Interior Department Investigation Reveals Corruption in Coal Program

Call for Coal Moratorium Renewed

Washington, D.C. — An Interior Department Inspector General report released today found the U.S. Government is not taking into account the true cost of coal when leasing, shortchanging American taxpayers and fueling the climate crisis, spurring WildEarth Guardians to renew its call for a moratorium on new coal leasing.

“The Interior Department is putting the coal industry and its profits ahead of safeguarding our climate,” said Jeremy Nichols, WildEarth Guardians’ Climate and Energy Program Director.  “This report is an alarming revelation that the real cost of coal is being ignored, allowing coal companies to reap windfall profits and churn out more greenhouse gases.”

The Interior Department manages all federally owned coal and is the largest coal provider in the U.S.  In 2012, more than 422 million tons of coal production was overseen by the Department.  The majority of this coal came from the Powder River Basin of northeastern Wyoming and southeastern Montana, the nation’s largest coal producing region, as well as other western states.  In the last four years, the Interior has sold more than 2 billion tons of coal from the Powder River Basin to companies like Arch and Peabody, which is slated to be strip mined.

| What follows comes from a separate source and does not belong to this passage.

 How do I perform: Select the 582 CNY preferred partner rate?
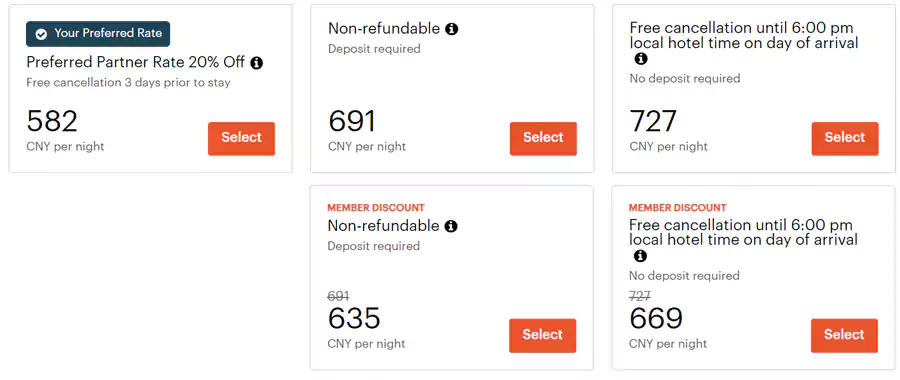[242, 138]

This coal is inevitably burned in power plants, releasing massive amounts of carbon pollution.  While Powder River Basin coal fuels more than 200 power plants in the U.S., companies are increasingly exporting coal abroad to be burned in Asia and Europe.  Every year, coal from the Powder River Basin coal produces nearly 750 million metric tons of carbon pollution.

Among other things, the report found that the Interior Department’s Bureau of Land Management is failing to account for the price of exported coal when selling leases, as well as failing to ensure independent oversight of its assessment of coal value in accordance with a 2010 Interior Secretary Order.

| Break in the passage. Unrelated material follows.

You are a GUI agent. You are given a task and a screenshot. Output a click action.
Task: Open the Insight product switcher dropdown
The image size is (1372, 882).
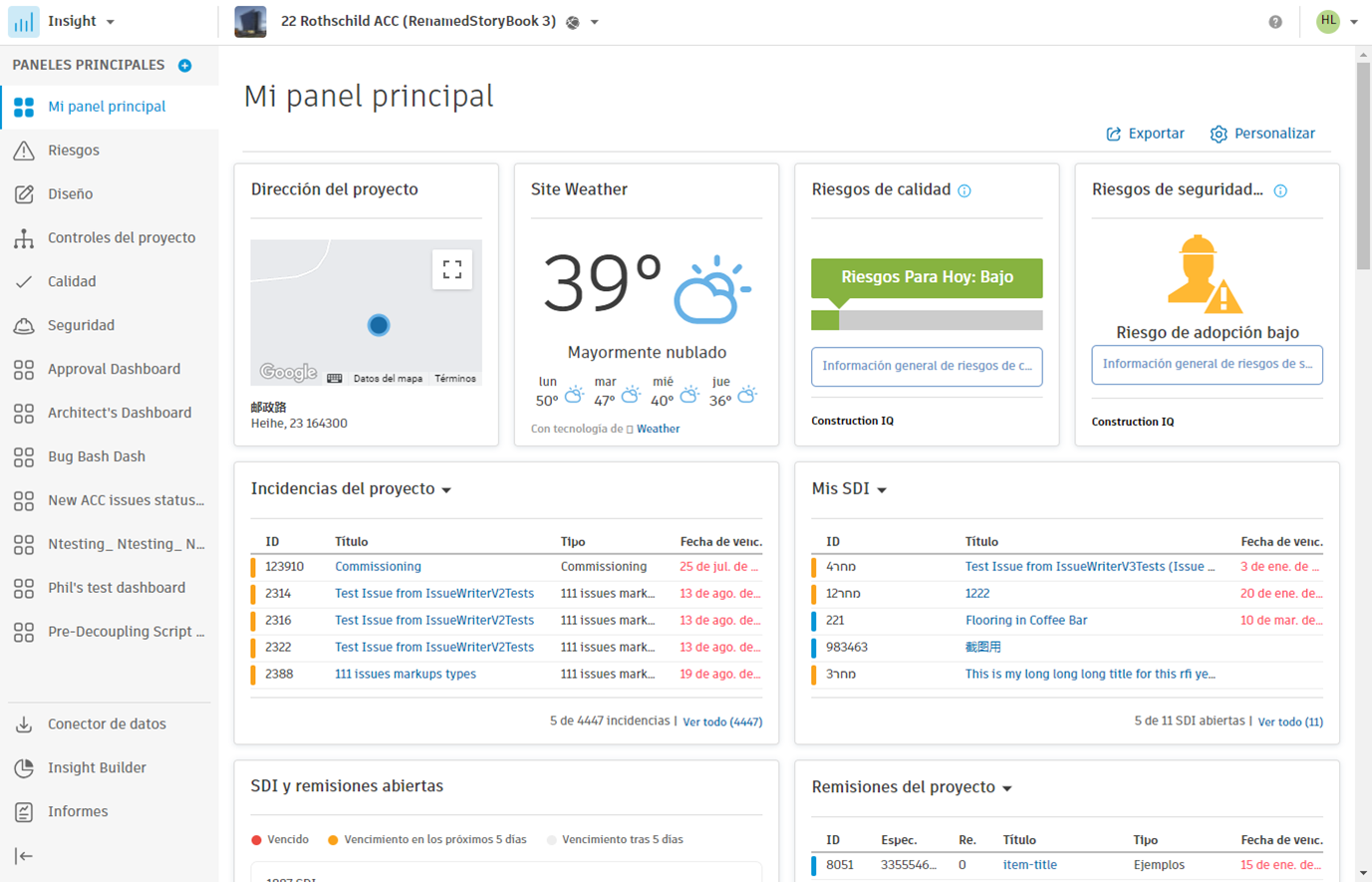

The report also roundly criticized BLM’s coal inspection and enforcement program.  The report found that inspections are inconsistent and that the BLM lacks enforcement tools to deter violations of coal leasing and mining rules, particularly environmental protection requirements.

“The BLM is subsidizing a coal giveaway and worse, turning its back on the impacts to our environment,” said Nichols.  “At the end of the day, that only hurts American taxpayers and our western lands.  The Interior Department has to put the brakes on this corrupt coal leasing program; it’s time for a moratorium.”  

The report provided 13 recommendations to the BLM for improving the integrity of its coal leasing program.  Although the BLM agreed with the recommendations, the report notes that none of them have been implemented.

Earlier in the spring, WildEarth Guardians joined other groups in calling on new Interior Secretary, Sally Jewell, to impose a moratorium on new coal leasing given a number of signs that the Interior’s coal program is sorely in need of reform.  

WildEarth Guardians has been leading efforts to challenge new coal leasing in the Powder River Basin, as well as other areas of the west, by Interior, exposing the fact that the government’s leasing decisions are undermining our national climate goals, irreparably degrading our air and water, and shortchanging the American public.  

Despite clear indications that the coal program is severely flawed, the Bureau of Land Management is continuing to move forward on dozens of new coal leases in the American West. 

“Interior can’t continue to ignore the writing on the wall; we need real reform of the coal leasing program and a commitment from the Department to stop putting the American public’s pocketbooks and environment at risk through shady coal leasing deals,” said Nichols.  “It’s time for a moratorium and it’s time for Sally Jewell to take responsibility for confronting the true cost of coal here in the U.S.”